Yeah. Using that per megawatt metric, as we mentioned earlier, if there's pure distribution that's being rented and it doesn't have a megawatt of generation capacity against it, that's going to show an infinite return on the megawatt. We're really focused on return on capital and earnings. Yeah, the mix shifts around there is going to move that metric around a little bit.
Understood. When we think about the capacity additions pipeline, how has that opportunity funnel changed, stayed the same, versus the prior period?
Which pipeline?
In terms of the megawatts that we have available, I think as we've indicated, we are in detailed discussions with a number of parties. I think Bill answered, some of them are existing customers that we have signed up with and some are new. Yes, there is a robust pipeline. We're very happy to be in this position where we have got additional capacity to put to work. If the past is an indication of the future, this is going to be, you know, another great outlook when we put this to work.
The next question comes from Jeff LeBlanc with TPH. Please go ahead.
Good morning, Bill, Amanda, and team. Thank you for taking my question.
Yeah.
I just had a quick one. With respect to the enhanced scope, how should we think about the lead times of the equipment embedded in your active pipeline?

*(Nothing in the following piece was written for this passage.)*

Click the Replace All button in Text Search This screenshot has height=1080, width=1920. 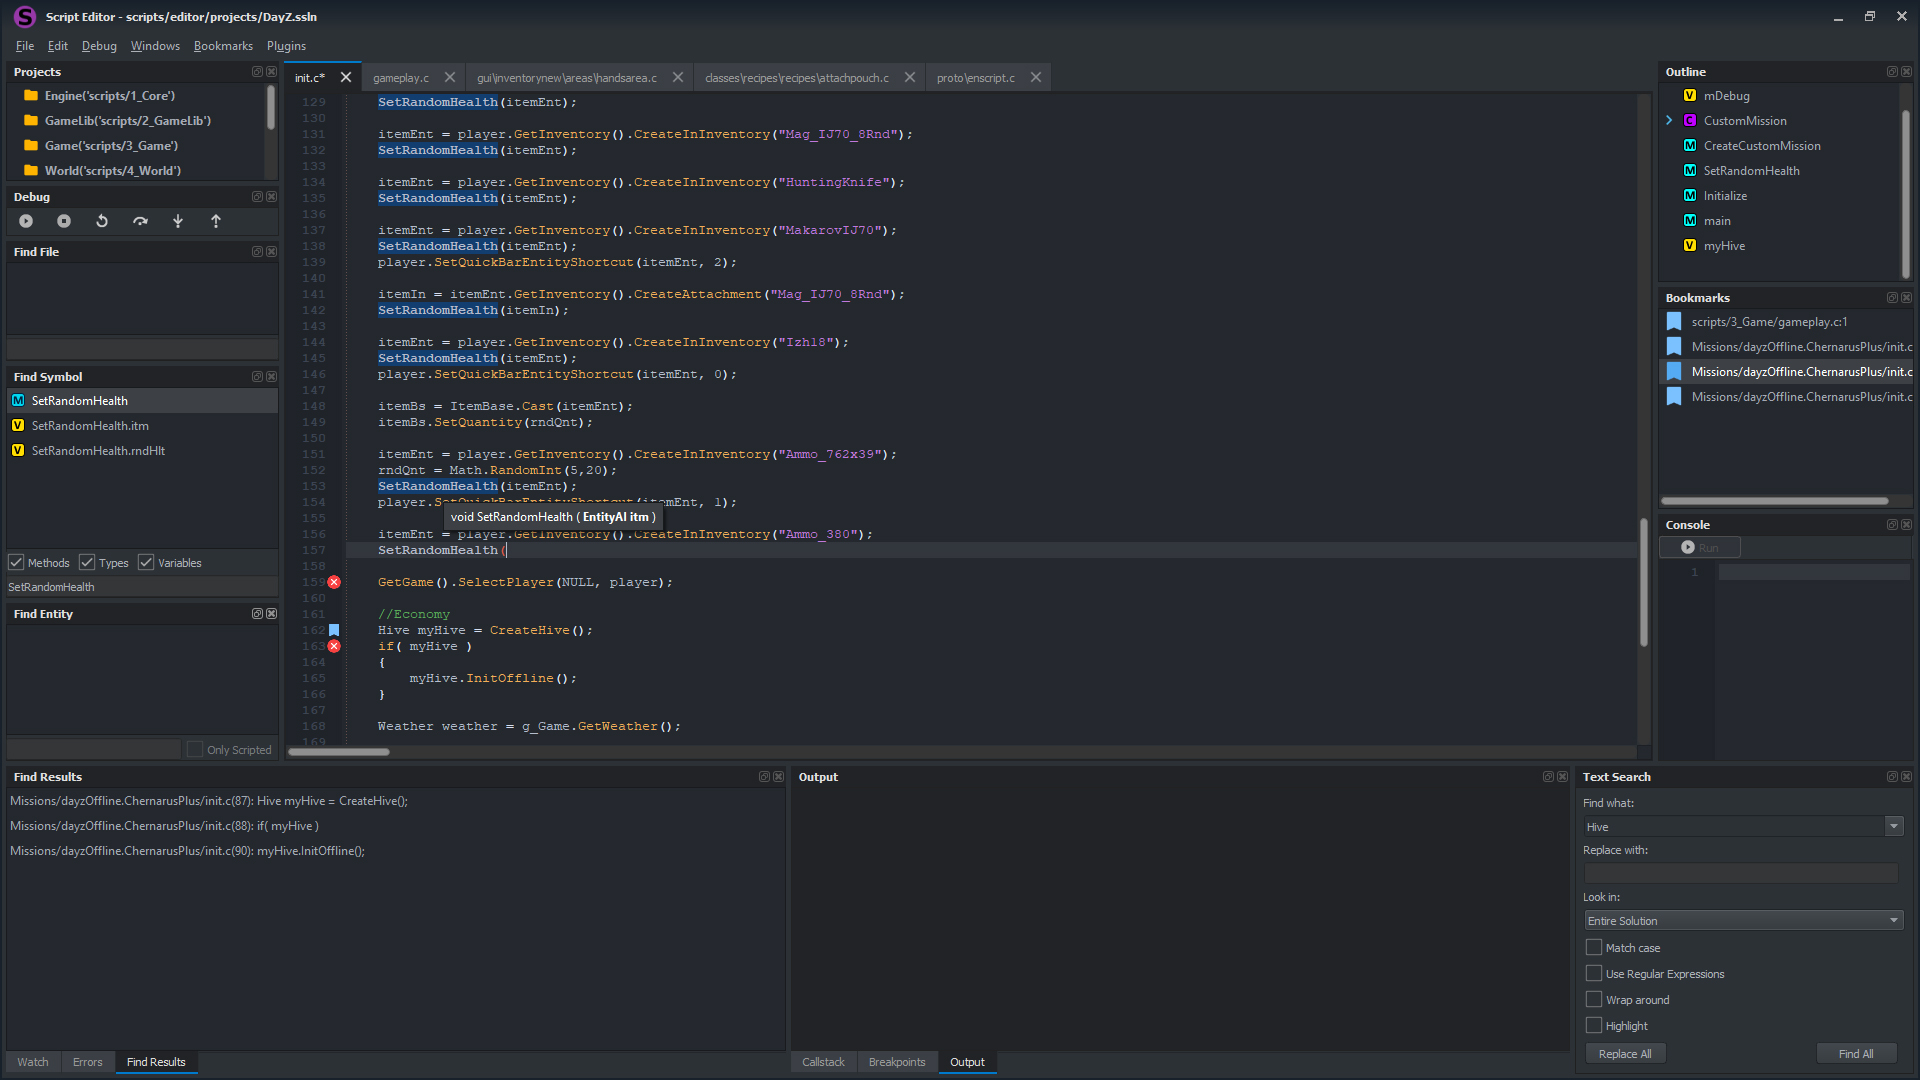click(x=1625, y=1052)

They're inside of the dates of the turbines, generally speaking, at the voltages that we're operating at. The turbines and quite frankly, the SCRs continue to be the long-lead item in the scope. As we're developing these projects with customers, we are sequencing, you know, the timing of placing purchase orders for all the long leads to ensure that we can meet the energization schedule that the customers have. In general, the balance of plant where we are is still inside of where the turbines SCRs are.
Okay. Thank you for the color. I'll hand the call back to the operator.
Sure.
The next question comes from Scott Gruber with Citigroup. Please go ahead.

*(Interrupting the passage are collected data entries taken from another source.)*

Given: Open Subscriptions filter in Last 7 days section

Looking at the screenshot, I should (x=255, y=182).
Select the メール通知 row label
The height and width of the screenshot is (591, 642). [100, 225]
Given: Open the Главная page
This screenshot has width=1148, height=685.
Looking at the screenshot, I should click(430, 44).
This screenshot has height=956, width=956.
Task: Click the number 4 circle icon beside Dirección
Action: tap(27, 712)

Yes, good morning. Last call you discussed about a 20%-50% uplift on the invested capital on these integrated projects. I wanna double-check that the baseline for that uplift is against the $1.1 million per megawatt that's kind of been the blended average. More importantly, kinda how do we think about the return profile on the turnkey projects with greater scope? You know, just some color on how the payback evolves, if at all, with greater scope would be great.

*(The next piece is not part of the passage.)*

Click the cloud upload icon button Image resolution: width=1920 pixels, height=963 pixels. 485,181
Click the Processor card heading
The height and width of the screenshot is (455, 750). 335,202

Well, I think, you know, broadly speaking, Scott, the price of power is going up. OEM prices are going up. You know, there's a recent big project announced by the White House in Ohio, and that's penciling out at roughly $3,500 kW as far as upfront capital. Our installed base and even on an incremental basis is very attractive relative to what the larger scale, longer timeline kind of opportunities are. From a return standpoint, we still look at, you know, north of 20% unlevered returns as sort of our target. And I think with respect to the incremental megawatt going onto the grid, we are still very attractive to the customers.
I think, you know, there will be puts and takes with respect to our incremental capital costs as OEM prices continue to go up. There's a recognition within the customer base that that is just the cost of doing business at this point.
Yep. Yep. I appreciate that. You know, as you push forward with these integrated solutions and you're now building, you know, diversity into your data center book of business, which is great to see, how do you think about the smaller oil and gas deals or any, you know, type of smaller deals in other verticals? You get, you know, end market diversity, you know, with those contracts, but you're locking in capacity on shorter term contracts, you know, with fewer calories attached. Do you start to tilt away from those smaller kind of non-integrated projects, or do you still like that diversity in the book?
Yeah. We love all of our children, Scott. No, I think the shorter term contracts are gonna be priced that way as well. I think that the portfolio will have a mixture of shorter term, longer term, you know, and a little bit of open capacity for spot work here and there from emergencies in other places where you are gonna get, you know, tremendous returns on capital. I think our business is gonna be, you know, heavily weighted towards, from a magnitude perspective, long-term contracts with data centers or large industrial loads. There'll be a small portion of that that's a little bit more spot and short term that should see more attractive returns.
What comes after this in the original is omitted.